(Required action) Look through the listing below and report the lines that have the word "computer" in them.

(Task input)
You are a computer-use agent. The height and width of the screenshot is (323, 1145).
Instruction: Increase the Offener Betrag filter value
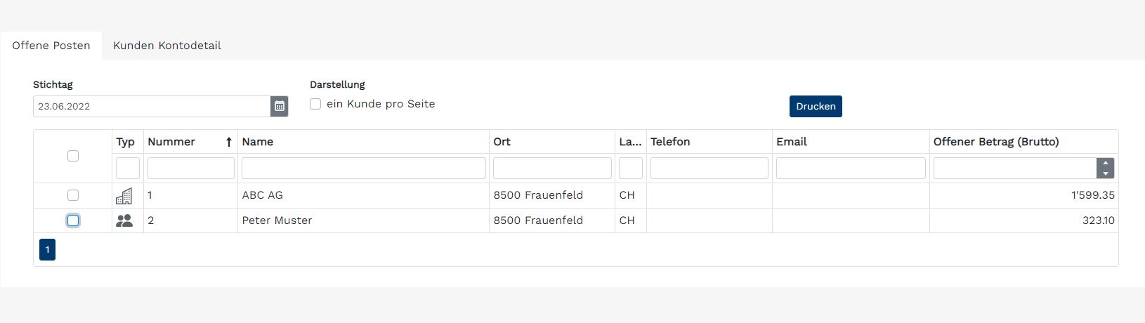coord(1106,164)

==

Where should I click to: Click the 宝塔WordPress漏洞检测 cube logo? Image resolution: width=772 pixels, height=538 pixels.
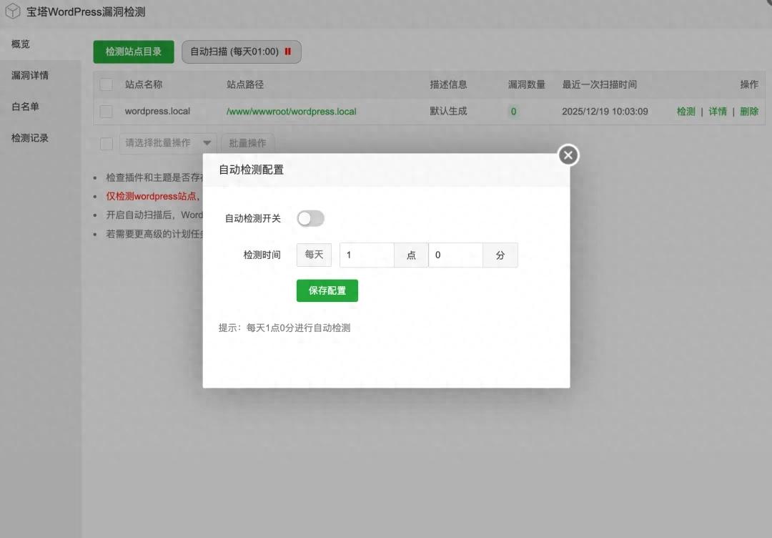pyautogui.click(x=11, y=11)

* * *

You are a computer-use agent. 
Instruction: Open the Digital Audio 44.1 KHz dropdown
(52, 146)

(Answer area)
You are a computer-use agent. The height and width of the screenshot is (323, 1145).
You are a computer-use agent. 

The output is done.